The reason: XStream is really quite good at converting streams of text to objects and back, and it does a very complete conversion… by using direct field access. So it doesn’t use accessors to do getFirstName() or setFirstName() - it goes straight to the firstName attribute itself. (This is how it can modify read-only properties, for example.)

But with the DocumentContact… there are no fields. It’s a map. So XStream barfs, because it can’t find attributes that map to the input.

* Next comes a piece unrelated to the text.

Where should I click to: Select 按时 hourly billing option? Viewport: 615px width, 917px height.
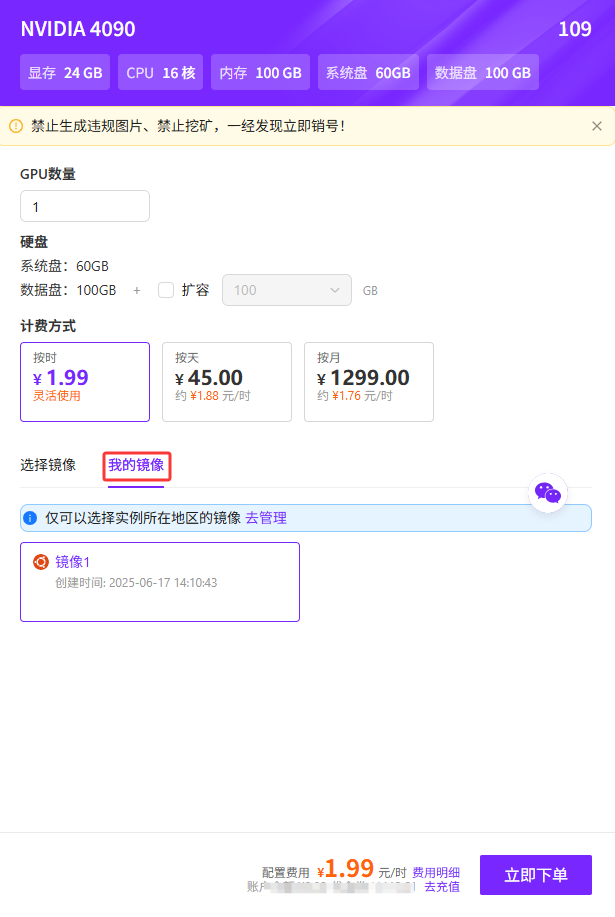click(85, 381)
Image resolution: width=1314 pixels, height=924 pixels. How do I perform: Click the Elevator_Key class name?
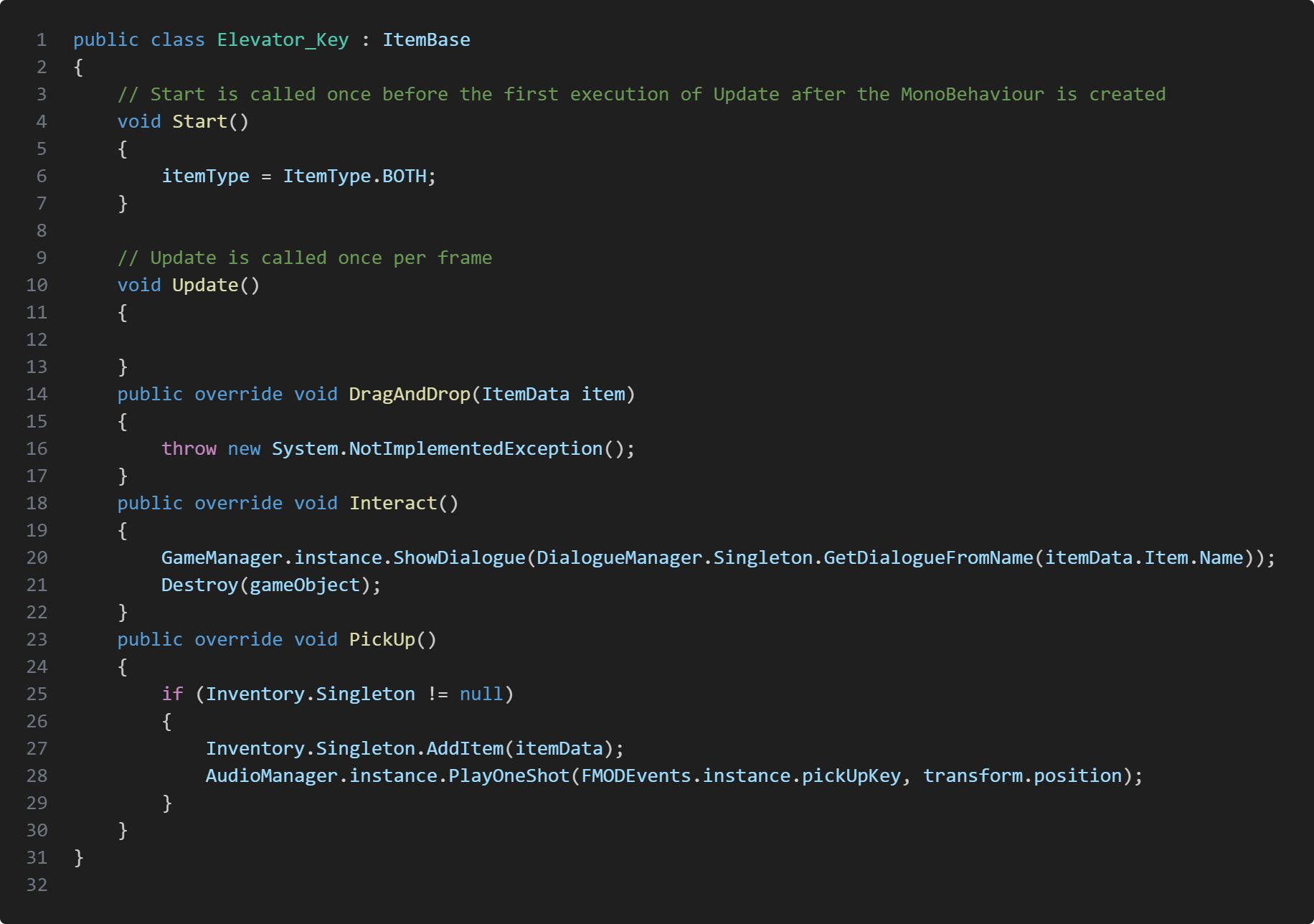(x=283, y=40)
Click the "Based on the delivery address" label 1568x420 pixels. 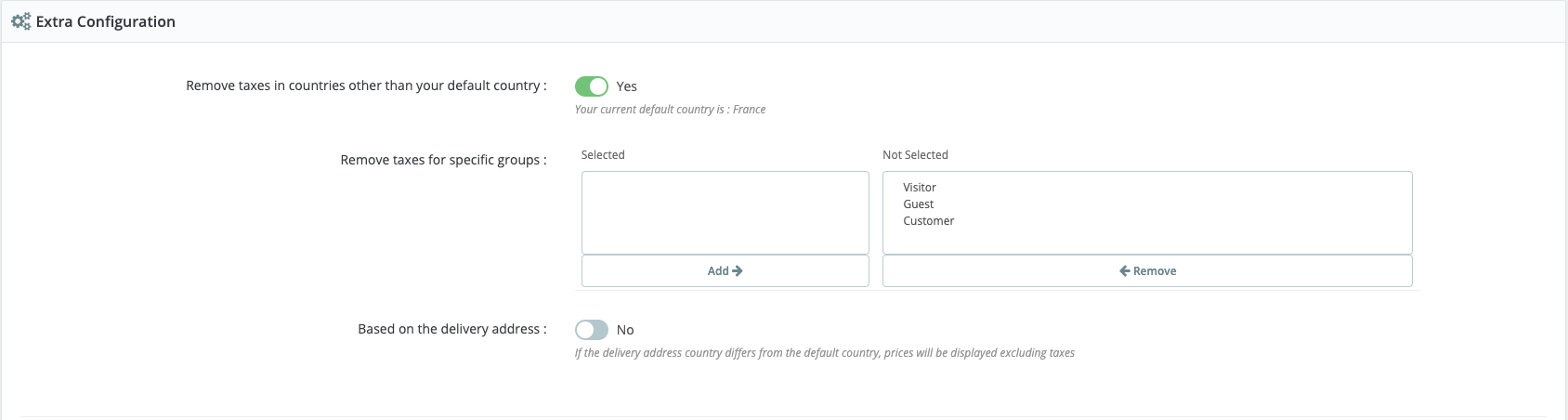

The solution, as the XStream gurus are now screaming at me, is to use a Converter. A converter allows me to override XStream’s default resolution mechanisms with my own, so I can use method resolution if I want to. So here’s what I ended up with in my converter:

@Override
    public Object unmarshal(HierarchicalStreamReader reader,
                            UnmarshallingContext unmarshallingContext)
            throws Error {
        try {
            DocumentContact c = new DocumentContact();

            do {
                reader.moveDown();
                if (reader.getNodeName().equals("addresses")) {
                    List <Address> addresses =
                            (List<Address>) unmarshallingContext
                               .convertAnother(c, List.class);
                    c.setAddresses(addresses);
                } else {
                    String methodName = "set" +
                            reader.getNodeName().toUpperCase().charAt(0) +
                            reader.getNodeName().substring(1);
                    Method m = aClass.getMethod(methodName, String.class);
                    m.invoke(c, reader.getValue());
                }
                reader.moveUp();
            } while (reader.hasMoreChildren());
            return c;
        } catch (Exception e) {
            throw new Error();
        }
    }

Now, before you decide to rail at me, let’s look at the flaws in this code, because there are many.

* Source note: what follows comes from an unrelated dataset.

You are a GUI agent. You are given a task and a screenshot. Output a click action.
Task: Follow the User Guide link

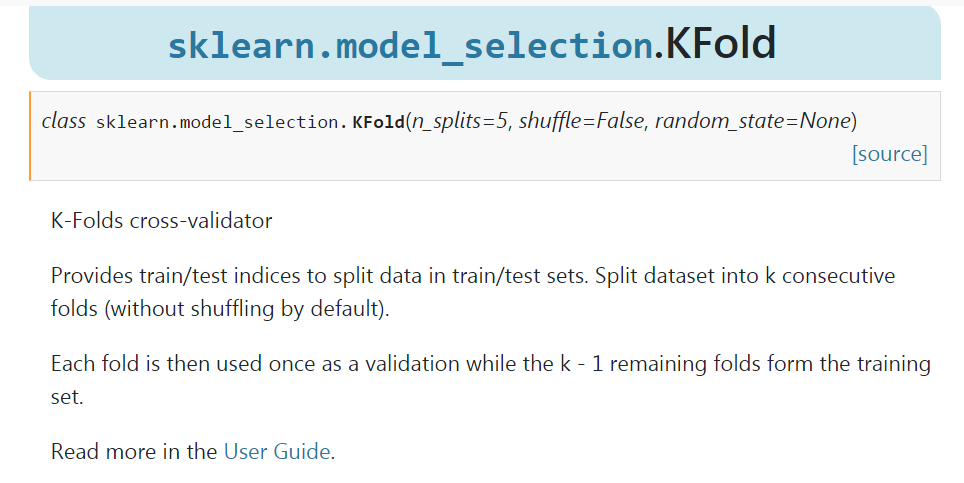(x=277, y=452)
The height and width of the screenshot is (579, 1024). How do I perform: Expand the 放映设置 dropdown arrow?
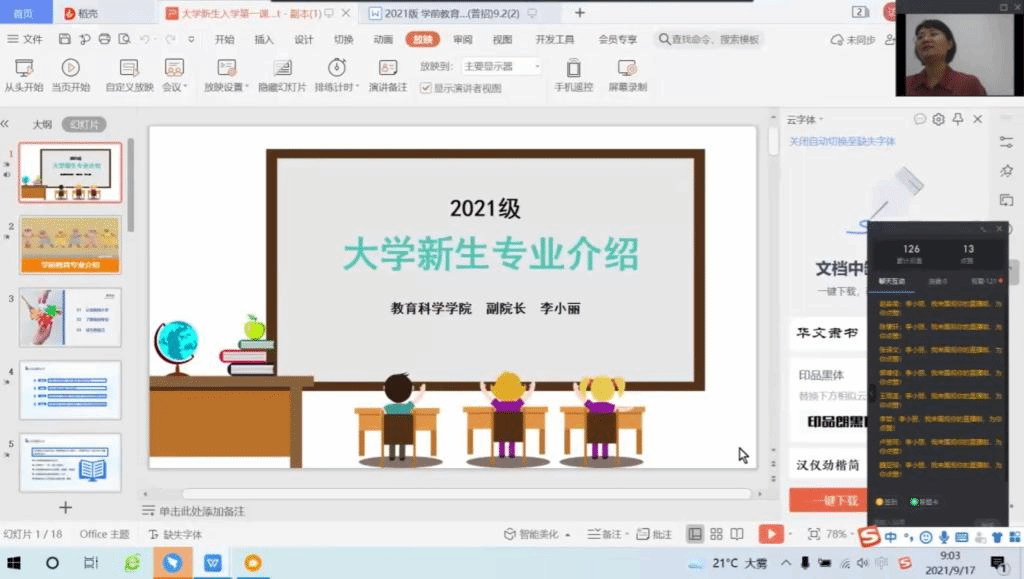[246, 87]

Error checking! The actual code I use does things a little better, shall we say. The error checking here is simplified or eliminated altogether because it's ginormous.
Performance. No caching, no memoization. In real production code, I'd be saving off all those calculated fields (methodName, m), and might even memoize a storage mechanism (strategy pattern for different field types, for example, since here we have an embedded collection). However: test code. Simple objects with either String attributes or a List of addresses. Considering the scope of the problem, a direct (and slow) solution is satisfactory.

But this code is indeed able to now repopulate my schemaless contacts (from a document created from contacts with a schema.)

It’s not earth-shattering, but I figured someone else might have similar issues with XStream in a similar schemaless environment (consider JCR or, of course, our Data Grid) and this might be helpful to show a solution.

Author’s note: repost.